In 1777, Gosforth contained seven townships of North Gosforth, South Gosforth, Coxlodge, Kenton, Fawdon, East Brunton and West Brunton. By order of the Local Government Board on 20 September 1872, the parishes of South Gosforth and Coxlodge were constituted into a district, governed by the South Gosforth Local Board. In 1894, the Local Government Board was succeeded by Gosforth Urban District Council, based at Gosforth Council Offices.

=== Mining ===
In the 19th century, Gosforth was the location of a number of collieries, including the Gosforth and Coxlodge Collieries. Gosforth Colliery was located in South Gosforth, while Coxlodge Colliery was west of the Great North Road. Coxlodge Colliery comprised three pits; the Bower Pit, the Regent or Engine Pit, where the Regent Centre now stands, and the Jubilee or North Pit further west on Jubilee Road.

===Bulman Village===
The modern-day centre of Gosforth, straddling the Great North Road (here called Gosforth High Street), originated in 1826 as a settlement known for several decades as Bulman Village.
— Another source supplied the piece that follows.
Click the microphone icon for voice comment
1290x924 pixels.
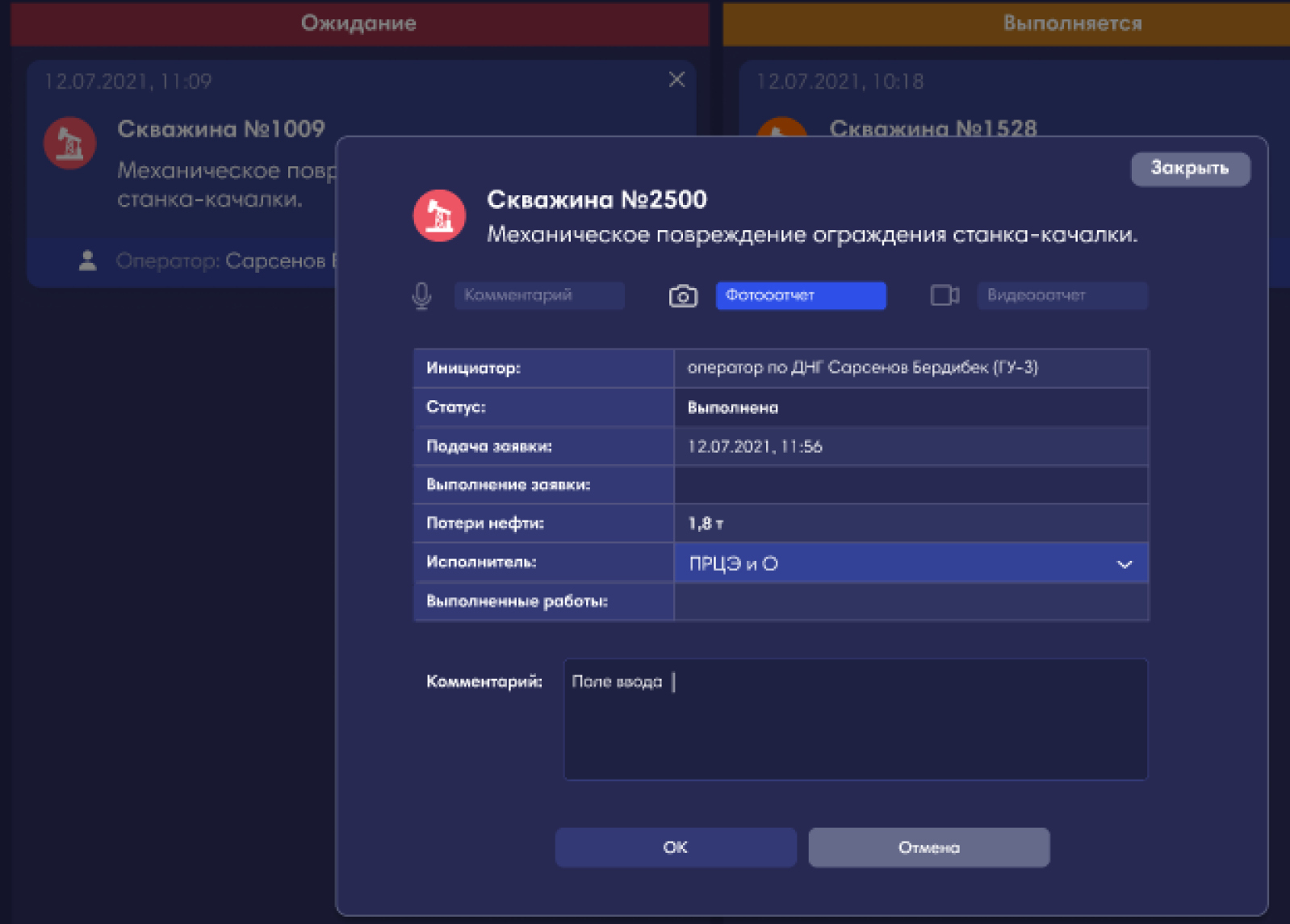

It originally consisted of a number of properties large enough to qualify occupiers for the franchise (so-called 'forty shilling freeholders' (£2)), built by the Bulman family in an attempt to provide voters for their cause in the 1826 elections. A stone bearing the name 'Bulman Village' survives and was incorporated in the façade of a later building, the Halifax Bank building north of the Brandling Arms public house.

The Blacksmith's Arms public house on Gosforth High Street stands on the site of the original blacksmith's forge.

=== Population ===
At the 2001 census there were 23,620 people living in Gosforth. In the 19th century Gosforth's population was largely deemed by the coal trade. In 1801 there were 1,385 inhabitants, most of whom lived in Kenton, and were employed in the colliery there. In 1831 the population had risen to 3,546, partly due to the opening of the Fawdon and Coxlodge collieries. Between 1831 and 1871 the population only grew by a very small amount to 3,723, due to the pits at Fawdon and Kenton having ceased to function.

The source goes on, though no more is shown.